[Records excerpted from a collection]
*** Block opens ***

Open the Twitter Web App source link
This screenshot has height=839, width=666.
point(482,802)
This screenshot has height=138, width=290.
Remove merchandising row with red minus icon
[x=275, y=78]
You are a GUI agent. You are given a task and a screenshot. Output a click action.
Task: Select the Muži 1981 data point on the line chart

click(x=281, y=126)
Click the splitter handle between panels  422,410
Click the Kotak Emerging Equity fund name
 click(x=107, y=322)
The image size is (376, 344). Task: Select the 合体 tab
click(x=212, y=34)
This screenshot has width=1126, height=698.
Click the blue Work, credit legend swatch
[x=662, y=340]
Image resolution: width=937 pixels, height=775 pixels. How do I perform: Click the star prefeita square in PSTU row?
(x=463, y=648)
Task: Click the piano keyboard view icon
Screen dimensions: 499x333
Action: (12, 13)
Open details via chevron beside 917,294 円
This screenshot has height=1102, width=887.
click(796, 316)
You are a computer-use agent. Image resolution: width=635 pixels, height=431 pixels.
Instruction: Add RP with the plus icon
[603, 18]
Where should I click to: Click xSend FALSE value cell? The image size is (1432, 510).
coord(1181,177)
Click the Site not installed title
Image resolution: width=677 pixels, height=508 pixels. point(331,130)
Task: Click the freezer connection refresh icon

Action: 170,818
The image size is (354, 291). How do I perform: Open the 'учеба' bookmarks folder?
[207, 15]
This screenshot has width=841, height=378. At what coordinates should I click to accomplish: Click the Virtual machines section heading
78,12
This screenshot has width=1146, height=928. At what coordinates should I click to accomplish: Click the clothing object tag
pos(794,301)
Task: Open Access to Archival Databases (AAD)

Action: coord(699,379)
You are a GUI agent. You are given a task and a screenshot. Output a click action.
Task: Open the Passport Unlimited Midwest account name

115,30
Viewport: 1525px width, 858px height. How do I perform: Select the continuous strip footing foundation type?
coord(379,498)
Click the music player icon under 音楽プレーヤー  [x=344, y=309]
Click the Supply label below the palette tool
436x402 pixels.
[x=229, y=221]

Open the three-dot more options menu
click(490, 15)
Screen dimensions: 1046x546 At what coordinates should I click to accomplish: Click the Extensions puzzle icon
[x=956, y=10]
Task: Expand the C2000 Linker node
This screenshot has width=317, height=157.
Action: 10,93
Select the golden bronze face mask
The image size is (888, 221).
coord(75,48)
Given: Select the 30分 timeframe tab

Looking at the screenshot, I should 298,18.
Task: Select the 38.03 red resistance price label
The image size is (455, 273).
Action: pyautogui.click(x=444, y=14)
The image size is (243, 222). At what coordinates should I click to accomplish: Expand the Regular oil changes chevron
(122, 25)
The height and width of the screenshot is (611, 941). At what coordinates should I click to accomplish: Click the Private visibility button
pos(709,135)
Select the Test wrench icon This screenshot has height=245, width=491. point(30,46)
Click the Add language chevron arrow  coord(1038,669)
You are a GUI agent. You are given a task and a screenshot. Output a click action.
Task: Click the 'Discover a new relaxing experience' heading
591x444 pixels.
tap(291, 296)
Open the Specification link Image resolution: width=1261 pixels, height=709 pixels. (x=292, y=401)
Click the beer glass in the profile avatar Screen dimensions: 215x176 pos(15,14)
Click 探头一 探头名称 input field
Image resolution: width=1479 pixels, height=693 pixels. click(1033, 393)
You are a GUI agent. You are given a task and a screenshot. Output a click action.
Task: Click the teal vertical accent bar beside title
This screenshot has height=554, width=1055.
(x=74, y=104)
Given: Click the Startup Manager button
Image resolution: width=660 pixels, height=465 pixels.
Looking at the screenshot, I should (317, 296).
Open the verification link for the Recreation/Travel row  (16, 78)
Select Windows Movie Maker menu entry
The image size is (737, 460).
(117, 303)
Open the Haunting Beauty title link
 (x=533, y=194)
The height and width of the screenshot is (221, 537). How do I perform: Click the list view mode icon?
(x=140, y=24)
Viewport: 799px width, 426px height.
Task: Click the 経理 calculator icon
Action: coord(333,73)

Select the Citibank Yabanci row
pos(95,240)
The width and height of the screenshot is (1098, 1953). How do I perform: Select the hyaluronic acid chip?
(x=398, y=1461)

*** Block closes ***

Work task →
Using the entries above, repeat only the lines from the one containing "Click the Kotak Emerging Equity fund name" through the one containing "Task: Click the piano keyboard view icon", end lines included.

Result of the task →
Click the Kotak Emerging Equity fund name
 click(x=107, y=322)
The image size is (376, 344). Task: Select the 合体 tab
click(x=212, y=34)
This screenshot has width=1126, height=698.
Click the blue Work, credit legend swatch
[x=662, y=340]
Image resolution: width=937 pixels, height=775 pixels. How do I perform: Click the star prefeita square in PSTU row?
(x=463, y=648)
Task: Click the piano keyboard view icon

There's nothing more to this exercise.